My research is motivated by a desire to understand the interactions between ocean circulation, chemistry, and climate on a variety of timescales. To do this, I use isotope geochemistry and numerical modeling.  Current interests include:

Southern Ocean circulation and CO2
Overturning circulation in the Southern Ocean plays a key role in CO2 regulation and heat transport.  Changes in Southern Ocean circulation are thought to control glacial-interglacial CO2 cycles in the past, and may have an important influence on anthropogenic
CO2 uptake in the future.  To understand these processes I use radiocarbon as a tracer of ocean-atmosphere CO2 exchange and ocean circulation.  Much of my work has focused on deep sea corals, which provide an excellent archive for radiocarbon and other geochemical tracers, and can be precisely dated using uranium and thorium isotope ratios (Burke and Robinson, 2012).  This geochemical work is coupled with circulation modelling, including the application of inverse methods to explore protactinium/thorium changes in the deep Atlantic (Burke et al., 2011), and new approaches to dynamical modelling of Southern Ocean circulation.

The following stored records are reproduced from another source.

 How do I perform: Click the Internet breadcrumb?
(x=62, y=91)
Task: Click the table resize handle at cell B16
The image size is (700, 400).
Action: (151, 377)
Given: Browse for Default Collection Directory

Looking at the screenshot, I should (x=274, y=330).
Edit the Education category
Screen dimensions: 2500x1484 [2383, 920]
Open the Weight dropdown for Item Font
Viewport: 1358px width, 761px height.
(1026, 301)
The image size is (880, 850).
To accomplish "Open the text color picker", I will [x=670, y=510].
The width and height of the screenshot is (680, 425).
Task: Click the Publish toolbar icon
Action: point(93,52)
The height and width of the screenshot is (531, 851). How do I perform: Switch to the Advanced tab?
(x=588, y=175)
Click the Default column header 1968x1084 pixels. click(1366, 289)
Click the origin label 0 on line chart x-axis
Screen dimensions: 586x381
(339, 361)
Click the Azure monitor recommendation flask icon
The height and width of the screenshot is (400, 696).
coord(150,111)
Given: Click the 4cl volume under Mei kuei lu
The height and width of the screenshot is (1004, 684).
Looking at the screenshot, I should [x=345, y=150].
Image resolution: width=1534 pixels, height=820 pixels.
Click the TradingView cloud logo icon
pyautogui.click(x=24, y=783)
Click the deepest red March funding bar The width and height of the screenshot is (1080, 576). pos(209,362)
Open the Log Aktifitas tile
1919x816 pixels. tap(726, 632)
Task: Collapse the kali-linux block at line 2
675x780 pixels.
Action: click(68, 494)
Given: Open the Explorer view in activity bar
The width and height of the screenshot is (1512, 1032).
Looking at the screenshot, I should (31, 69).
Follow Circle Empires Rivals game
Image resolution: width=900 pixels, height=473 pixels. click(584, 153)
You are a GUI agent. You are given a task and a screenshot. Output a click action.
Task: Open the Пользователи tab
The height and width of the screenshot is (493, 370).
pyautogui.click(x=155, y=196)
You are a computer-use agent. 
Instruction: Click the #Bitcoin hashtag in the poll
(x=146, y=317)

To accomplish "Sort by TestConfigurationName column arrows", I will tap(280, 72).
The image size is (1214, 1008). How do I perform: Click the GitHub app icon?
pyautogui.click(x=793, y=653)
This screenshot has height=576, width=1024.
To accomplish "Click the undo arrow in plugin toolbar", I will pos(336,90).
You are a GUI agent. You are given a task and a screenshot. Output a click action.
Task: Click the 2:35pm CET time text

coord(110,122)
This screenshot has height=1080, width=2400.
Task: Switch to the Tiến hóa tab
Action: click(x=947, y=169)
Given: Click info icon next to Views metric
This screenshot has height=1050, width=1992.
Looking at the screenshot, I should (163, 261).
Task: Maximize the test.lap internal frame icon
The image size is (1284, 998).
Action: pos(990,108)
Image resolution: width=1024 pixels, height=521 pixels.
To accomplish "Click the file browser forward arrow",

Sulfur biogeochemistry and climate forcing
The sulfur cycle exerts an important control on earth's surface redox state, is intertwined with a variety of biogeochemical reactions, and may act as a major climate forcer.  To gain insights into these processes I make measurements of sulfur isotope ratios, using a new multi-collector inductively-coupled-plasma mass spectrometry (MC-ICPMS) technique (Paris et al., 2013).  The key advantage of this method is that it allows us to make measurements on extremely small samples, opening up a variety of exciting new research possibilities.  Current work includes constraining riverine fluxes of sulfur to the ocean, and reconstructions of climate forcing from volcanic sulfate aerosols.